Skip to main content

Apa yang Menghalangimu Sholat Berjamaah?

Ketahuilah saudaraku -semoga Allah menambahkan iman kepada aku dan kamu- tidaklah ada lelaki muslim yang bersengaja meninggalkan shalat jama’ah kecuali orang-orang yang lemah iman atau munafik. Abdullah bin Mas’ud radhiyallahu’anhu menceritakan, “Barangsiapa yang senang untuk berjumpa dengan Allah di hari esok [hari akhirat] sebagai seorang muslim maka jagalah shalat lima waktu dengan berjama’ah yang mana diserukan panggilan adzan untuknya. Karena Allah telah mensyariatkan jalan-jalan petunjuk untuk Nabi kalian shallallahu ‘alaihi wa sallam. Dan sesungguhnya shalat berjama’ah itu termasuk jalan petunjuk. Kalau lah kalian sengaja mengerjakan shalat di rumah-rumah kalian sebagaimana halnya perbuatan orang yang sengaja meninggalkan shalat jama’ah ini [dan mengerjakan shalat] di rumah niscaya kalian telah meninggalkan ajaran Nabi kalian. Dan kalau kalian sudah berani meninggalkan ajaran Nabi kalian, maka kalian pasti akan sesat.
Sungguh aku teringat, bahwa dahulu tidak ada yang meninggalkan shalat berjama’ah itu melainkan orang munafiq yang tampak sekali kemunafikannya. Sampai-sampai dahulu ada [di antara para sahabat itu] yang memaksakan diri untuk datang [shalat berjama'ah] dengan dipapah di antara dua orang lelaki untuk diberdirikan di dalam barisan/shaf.” (HR. Muslim [654])

Mengapa orang munafiq tidak mau menghadiri shalat jama’ah?

DATA MENTAH »
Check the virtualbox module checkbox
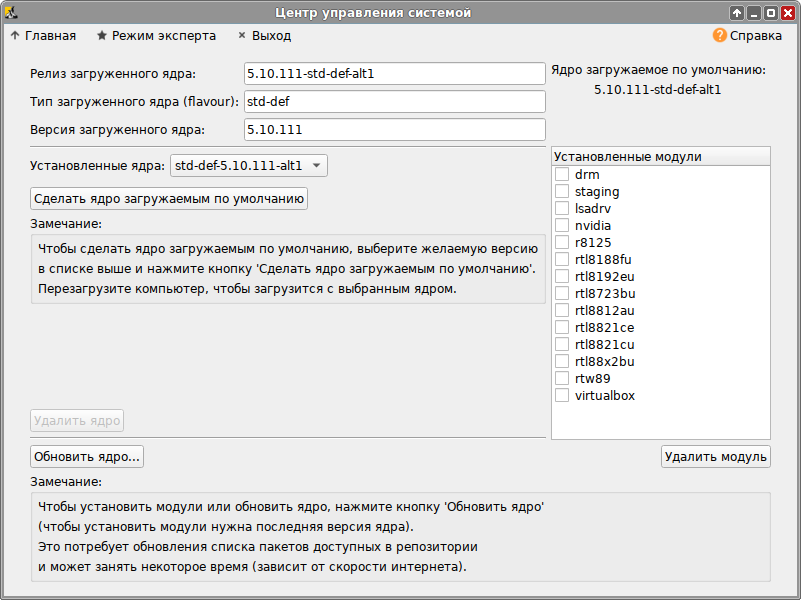Viewport: 801px width, 600px height. [x=562, y=396]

KETENTUAN LATIHAN »
[A] Tuliskan ulang dengan tepat bagian teks tentang shalat berjamaah, mulai dari "Sungguh aku teringat, bahwa" dan berakhir pada "(HR. Muslim [654])".
[B] Dalam teks tentang shalat berjamaah, dari riwayat siapa perkataan Abdullah bin Mas'ud dikutip, dan nomor berapa yang dicantumkan?

HASIL LATIHAN »
[A]
Sungguh aku teringat, bahwa dahulu tidak ada yang meninggalkan shalat berjama’ah itu melainkan orang munafiq yang tampak sekali kemunafikannya. Sampai-sampai dahulu ada [di antara para sahabat itu] yang memaksakan diri untuk datang [shalat berjama'ah] dengan dipapah di antara dua orang lelaki untuk diberdirikan di dalam barisan/shaf.” (HR. Muslim [654])

[B] Perkataan itu dikutip dari riwayat Muslim dengan nomor 654.